# Caught in the Act



## petites (Jun 2, 2016)

Going back to the cup and perch toy we were chatting about yesterday.....and how the little loves enjoy tipping the contents out and throwing the cups on the floor......I caught Ms Flora in the act......


----------



## FaeryBee (May 9, 2011)

*Yep, dumping the contents is the most fun! 
All of my birds agree with Flora on that one. *


----------



## Therm (Aug 2, 2015)

That's cute! Little Flora is just precious!


----------



## RavensGryf (May 8, 2015)

Haha look at cute little miss Flora . So that's what Kristen was talking about that her birds do with that flower "feeder". It further proves that birds do not use it as a feeder at all! :laughing2:. In fact, when I see it again at the store, I just might get one for use as a toy for my budgies . I do wonder if _any_ birds use it as it was intended for haha.


----------



## immorgan (Jun 30, 2016)

Stormy loves to throw his food around. Silly birds!


----------



## SouthernKeet (Mar 4, 2016)

Haha so funny! What I kind of bird is she?
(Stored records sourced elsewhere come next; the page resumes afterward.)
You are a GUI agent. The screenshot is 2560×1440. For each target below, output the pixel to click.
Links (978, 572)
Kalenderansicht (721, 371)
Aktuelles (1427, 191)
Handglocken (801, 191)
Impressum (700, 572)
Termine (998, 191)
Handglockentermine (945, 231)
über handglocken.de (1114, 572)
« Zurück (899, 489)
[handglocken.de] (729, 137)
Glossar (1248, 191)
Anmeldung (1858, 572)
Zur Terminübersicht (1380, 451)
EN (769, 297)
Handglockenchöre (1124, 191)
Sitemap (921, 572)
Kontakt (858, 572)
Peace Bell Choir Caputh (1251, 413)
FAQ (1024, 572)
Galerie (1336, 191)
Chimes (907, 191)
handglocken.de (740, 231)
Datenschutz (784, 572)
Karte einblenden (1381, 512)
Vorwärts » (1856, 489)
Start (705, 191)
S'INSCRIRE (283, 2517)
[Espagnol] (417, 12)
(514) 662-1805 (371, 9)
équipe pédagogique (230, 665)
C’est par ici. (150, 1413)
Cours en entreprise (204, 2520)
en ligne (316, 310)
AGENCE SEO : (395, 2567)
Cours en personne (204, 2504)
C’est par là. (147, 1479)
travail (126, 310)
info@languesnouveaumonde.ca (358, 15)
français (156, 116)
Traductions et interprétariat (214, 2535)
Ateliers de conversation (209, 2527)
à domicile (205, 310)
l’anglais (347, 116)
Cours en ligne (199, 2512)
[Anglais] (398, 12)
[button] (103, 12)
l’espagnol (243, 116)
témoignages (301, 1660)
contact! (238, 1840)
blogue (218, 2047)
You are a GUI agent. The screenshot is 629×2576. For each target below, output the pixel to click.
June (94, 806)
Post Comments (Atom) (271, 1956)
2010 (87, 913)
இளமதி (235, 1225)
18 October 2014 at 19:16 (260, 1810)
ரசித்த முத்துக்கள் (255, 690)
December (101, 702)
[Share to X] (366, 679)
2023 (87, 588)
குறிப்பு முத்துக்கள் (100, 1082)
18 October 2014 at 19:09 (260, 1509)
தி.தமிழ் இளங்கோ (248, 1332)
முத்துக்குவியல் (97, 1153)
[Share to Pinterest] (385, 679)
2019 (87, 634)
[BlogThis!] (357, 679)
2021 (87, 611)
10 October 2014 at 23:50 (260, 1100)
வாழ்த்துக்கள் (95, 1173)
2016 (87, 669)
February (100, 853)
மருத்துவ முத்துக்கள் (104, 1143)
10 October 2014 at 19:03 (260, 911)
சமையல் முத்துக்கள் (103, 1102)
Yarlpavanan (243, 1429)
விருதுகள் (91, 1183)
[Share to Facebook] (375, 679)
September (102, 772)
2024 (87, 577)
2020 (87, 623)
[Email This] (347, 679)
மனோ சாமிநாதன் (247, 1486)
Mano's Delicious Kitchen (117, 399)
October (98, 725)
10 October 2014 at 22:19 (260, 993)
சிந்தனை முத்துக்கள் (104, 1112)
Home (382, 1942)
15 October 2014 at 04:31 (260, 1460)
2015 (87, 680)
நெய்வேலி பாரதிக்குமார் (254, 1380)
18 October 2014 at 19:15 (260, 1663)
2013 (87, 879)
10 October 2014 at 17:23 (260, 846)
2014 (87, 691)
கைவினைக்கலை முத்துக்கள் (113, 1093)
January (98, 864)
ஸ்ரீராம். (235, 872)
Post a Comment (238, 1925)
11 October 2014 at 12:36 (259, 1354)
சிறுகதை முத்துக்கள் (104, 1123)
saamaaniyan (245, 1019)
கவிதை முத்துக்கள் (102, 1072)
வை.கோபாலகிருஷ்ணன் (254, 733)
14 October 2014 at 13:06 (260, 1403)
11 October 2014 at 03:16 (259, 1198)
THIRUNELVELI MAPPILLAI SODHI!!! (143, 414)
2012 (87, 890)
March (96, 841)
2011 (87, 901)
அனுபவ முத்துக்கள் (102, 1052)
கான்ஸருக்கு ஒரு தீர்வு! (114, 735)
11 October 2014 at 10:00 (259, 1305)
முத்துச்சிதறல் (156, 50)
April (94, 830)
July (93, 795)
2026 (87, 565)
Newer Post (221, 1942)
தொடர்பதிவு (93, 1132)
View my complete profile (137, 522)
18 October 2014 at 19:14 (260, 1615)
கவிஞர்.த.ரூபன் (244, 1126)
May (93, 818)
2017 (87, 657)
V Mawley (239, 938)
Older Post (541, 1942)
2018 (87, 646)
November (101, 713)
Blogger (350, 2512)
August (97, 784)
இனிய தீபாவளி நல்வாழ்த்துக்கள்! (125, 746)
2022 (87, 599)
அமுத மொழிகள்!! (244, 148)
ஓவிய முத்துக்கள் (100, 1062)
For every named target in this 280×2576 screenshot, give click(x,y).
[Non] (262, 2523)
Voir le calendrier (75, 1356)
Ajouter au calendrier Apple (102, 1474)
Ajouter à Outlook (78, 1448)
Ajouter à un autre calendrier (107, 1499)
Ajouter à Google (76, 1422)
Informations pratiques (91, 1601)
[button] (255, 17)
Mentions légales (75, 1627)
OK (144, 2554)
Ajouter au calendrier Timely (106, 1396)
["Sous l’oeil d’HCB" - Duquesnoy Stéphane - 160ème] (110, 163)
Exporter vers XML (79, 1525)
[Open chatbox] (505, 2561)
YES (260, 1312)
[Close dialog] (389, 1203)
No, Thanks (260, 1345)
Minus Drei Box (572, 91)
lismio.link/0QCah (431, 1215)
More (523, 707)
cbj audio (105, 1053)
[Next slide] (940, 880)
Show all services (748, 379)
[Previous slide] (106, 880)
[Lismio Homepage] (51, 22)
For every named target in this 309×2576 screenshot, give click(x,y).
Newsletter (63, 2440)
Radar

Doesn't look like a budgie but looks cute. Ok read another post and it's ur parrotlet from the dark side lol. She is precious.

Sent from my SM-G920V using Tapatalk


----------



## StarlingWings (Mar 15, 2013)

Miss Flora certainly knows what her toy is supposed to do  

How cute! It sounds like I'm the only one with a budgie who doesn't like to throw food or food bowls around--Mallorn tends to act very demure


----------



## jean20057 (May 31, 2013)

*


RavensGryf said:



Haha look at cute little miss Flora . So that's what Kristen was talking about that her birds do with that flower "feeder". It further proves that birds do not use it as a feeder at all! :laughing2:. In fact, when I see it again at the store, I just might get one for use as a toy for my budgies . I do wonder if any birds use it as it was intended for haha.

Click to expand...

My girls throw the little "flowers" down no matter what, food inside or not. My boys only throw them when they're emptied! Although my boys have never been known to waste food, even eating the pellet dust! I just started putting the little cups back in the holder in the girls' cage, so they've been having a LOT of fun seeing how many times mommy will replace them! Although I've never been quick enough to catch them in the act!!!*


----------



## RavensGryf (May 8, 2015)

StarlingWings said:


> How cute! It sounds like I'm the only one with a budgie who doesn't like to throw food or food bowls around--Mallorn tends to act very demure


Mink is very demure as well, and she doesn't toss bowls or anything. Then again, she does try to emulate her idol Mallorn as much as possible. That could be why! :laughing2:


----------



## lbeckman (Jun 26, 2016)

I got hit with a pellet today and the nearest budgie cage was a good 10 feet away from me!hmy:


----------



## petites (Jun 2, 2016)

SouthernKeet said:


> Haha so funny! What I kind of bird is she? Doesn't look like a budgie but looks cute. Ok read another post and it's ur parrotlet from the dark side lol. She is precious.
> 
> Sent from my SM-G920V using Tapatalk


Yes, I realise now I put her in the wrong category I hope I am forgiven :bowdown: and that Ms Flora doesn't grow up with an identity crisis


----------



## StarlingWings (Mar 15, 2013)

Julie, 

I didn't even notice this was in the wrong section!  I've moved it into the "Other Birds" forum now :thumbsup:


----------